Die Anti-Atom-Bewegung erlebte vergangenen Herbst ihre beeindruckendste Renaissance seit der Tschernobyl-Katastrophe 1986. Mehr als 50.000 Menschen zogen am 5. September 2009 durch Berlin, um wenige Tage vor den Bundestagswahlen die Forderung nach einem sofortigen Ausstieg aus der menschen- und naturfeindlichen Technologie zu bekräftigen. Nur eins trübte das großartige Bild: das grüne Fahnenmeer.

Nun ist damit zu rechnen, dass bei der geplanten Anti-Atom-Menschen- und -Aktionskette vom Atomkraftwerk Brunsbüttel über Hamburg bis zum Skandalreaktor Krümmel neben den gelben Fahnen mit der Anti-Atom-Sonne erneut die Farbe Grün dominieren wird. Und auch die SPD mit ihrem Chef Sigmar Gabriel und die Linkspartei buhlen mit ihren Spitzenpolitikern um die Kettenspitze.

Nicht dass alle Atomkraftgegner mit grünem und auch nicht mit linkem oder sozialdemokratischem Parteibuch an einem Tag wie diesem zu Hause bleiben müssten - im Gegenteil: Der zahlenmäßig spektakuläre Wiederaufstieg der Anti-Atom-Bewegung ist nicht zuletzt der Rückkehr vor allem der Grünen auf die Straße zu verdanken, hatten sie doch unter Rot-Grün zu sehr auf Kompromiss mit der unnachgiebigen Atomlobby gesetzt und sich deswegen immer zögerlicher unter die Aktivisten gemischt. Aber dominieren sollen die Parteien die Sache nicht.

——

**Zu erledigen:**
A) Schreiben Sie die Zeilen der Einträge unverändert ab, von der Zeile mit „Task: Click the LinkedIn footer icon“ bis zur Zeile mit „Action: click(x=1099, y=528)“, beide eingeschlossen. Lassen Sie die Bilder in Ihrer Antwort weg.
B) Führen Sie den Auszug über die Anti-Atom-Bewegung im Anschluss an seinen letzten Satz weiter.

**Daten zur Aufgabe:**
——

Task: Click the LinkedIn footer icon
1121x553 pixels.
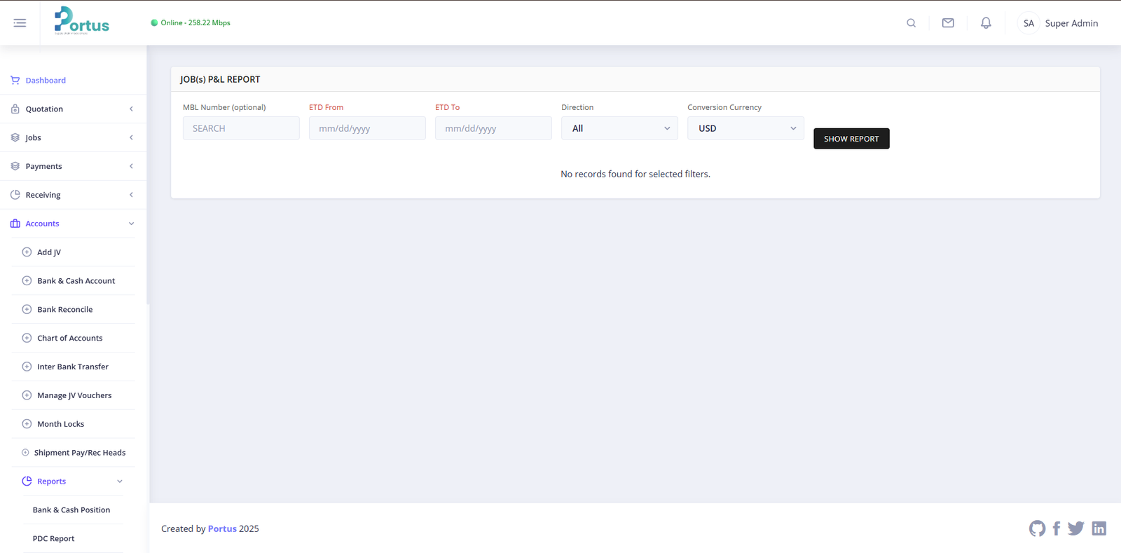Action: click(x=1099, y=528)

——

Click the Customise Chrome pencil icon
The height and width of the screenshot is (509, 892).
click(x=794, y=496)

——

**Antworten je Aufgabe:**
A)
Task: Click the LinkedIn footer icon
1121x553 pixels.
Action: click(x=1099, y=528)

B)
Gerade vor den Wahlen in NRW mag ein mediales Großereignis wie die Menschenkette ein attraktives und zudem unaufwendiges - weil nicht von ihnen organisiertes - Wahlkampfspektakel sein. Doch die hohe Parteipräsenz schadet der Bewegung. Die Anti-AKW-Bewegung hat ihre Stärke immer daraus gewonnen, dass sie unabhängig agiert und es ihr stets gelungen ist, nicht parteipolitisch instrumentalisiert zu werden. Nur deshalb waren und sind auch nach 30 Jahren so unterschiedliche gesellschaftliche Kräfte beteiligt.

Grüne, Linke, Sozialdemokraten, auch CDUler sollen sich am Samstag gern an den Händen fassen und in die Kette einreihen. Ihre Parteifahnen sollen sie aber bitte zu Hause lassen.

Felix Lee (35) ist taz-Redakteur für Politik von unten.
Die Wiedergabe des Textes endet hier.